» Problem to work on
Condense the paragraph that begins "The search page provides default values" in the OakLeaf CFR search guide below into a short bulleted list that keeps its main facts.

[[ Document section open ]]

How to Use the OakLeaf CFR Full-Text Search Feature

The search page provides default values for all required entries, including a search term that retrieves a typical mix of sections, parts, and chapters. Click Search Now to return a list of hits with the default options. Elements are displayed in reverse hierarchical order: sections, parts, subchapters, chapters, subtitles, and titles. Relevence ranking isn't implemented. Highlighted search terms in the XHTML document might be added to a future version, but doing so requires maintaining session state.

To perform a custom search, modify the following values:

Search Tip: Restricting searches to a single relevent title greatly reduces the response time, especially when you include section text in the search. Typical times to generate the XHTML for a 50-item search against a single title is less than half a second on the development hardware.


Technical Descripiton of the Search Feature

The Search form uses HTTP GET (not POST) to make the query visible in the Address bar. The URL for the default query modified to search in title 47 only is: http://localhost/cfr/results.asp?Term=satellite+NEAR+broadcast&InTOC=on&InSect=on&Title=47+-+Telecommunication&Level=Parts&MaxHits=50.

The search component translates the form data to multiple Transact-SQL SELECT statements. To conserve table space, the database stores TOCs and section text XML documents having a length less than 7,000 characters in varchar fields. Larger documents are stored in text fields. (The CFR is in English so Unicode isn't required for the XML text.) Thus, a UNION query is required to combine the results from the SectText (text) and SectChar varchar(7000) fields, and the corresponding TOC fields. Storing all XML text in text fields would result in a 3-GB database instead of the curren size of less than 1 GB. For additional information on SQL Server 2000's full-text search features, read the "Run Full-Text Database Searches on a Shoestring" article from the December 19, 2001 issue of Fawcette Technical Publications' .NETInsight newsletter.

Following are are the first two of the six SQL statements required to return hits for section text, part TOCs, subchapter TOCs, chapter TOCs, subtitle TOCs, and title TOCs.

[[ Document section closed ]]
[[ Given information open ]]

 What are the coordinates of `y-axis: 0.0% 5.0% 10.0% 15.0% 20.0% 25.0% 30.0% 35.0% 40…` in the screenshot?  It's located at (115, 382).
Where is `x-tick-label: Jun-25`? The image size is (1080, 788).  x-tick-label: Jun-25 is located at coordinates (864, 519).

[[ Given information closed ]]
[[ Given information open ]]

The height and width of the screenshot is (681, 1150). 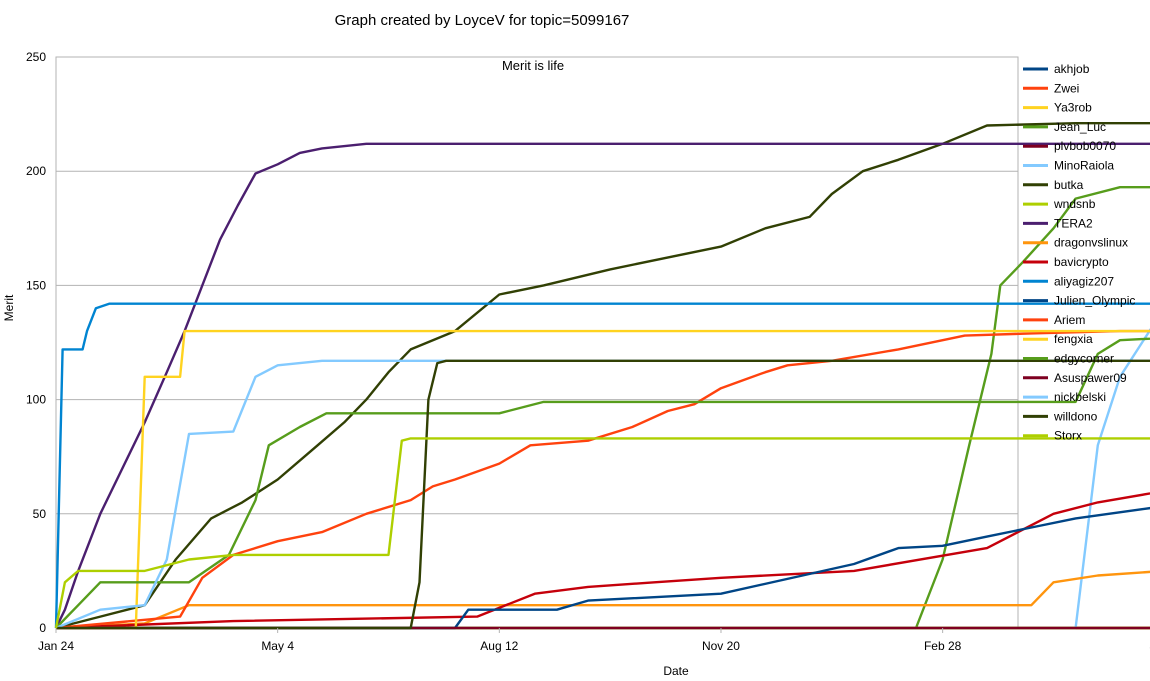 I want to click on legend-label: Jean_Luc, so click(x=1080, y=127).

[[ Given information closed ]]

» Response to this task
- The search page supplies default values for every required entry, including a search term that returns a typical mix of sections, parts, and chapters.
- Clicking Search Now returns a list of hits using the default options.
- Results appear in reverse hierarchical order: sections, parts, subchapters, chapters, subtitles, and titles.
- Relevance ranking is not implemented.
- Highlighting search terms in the XHTML document may come in a future version, but it would require maintaining session state.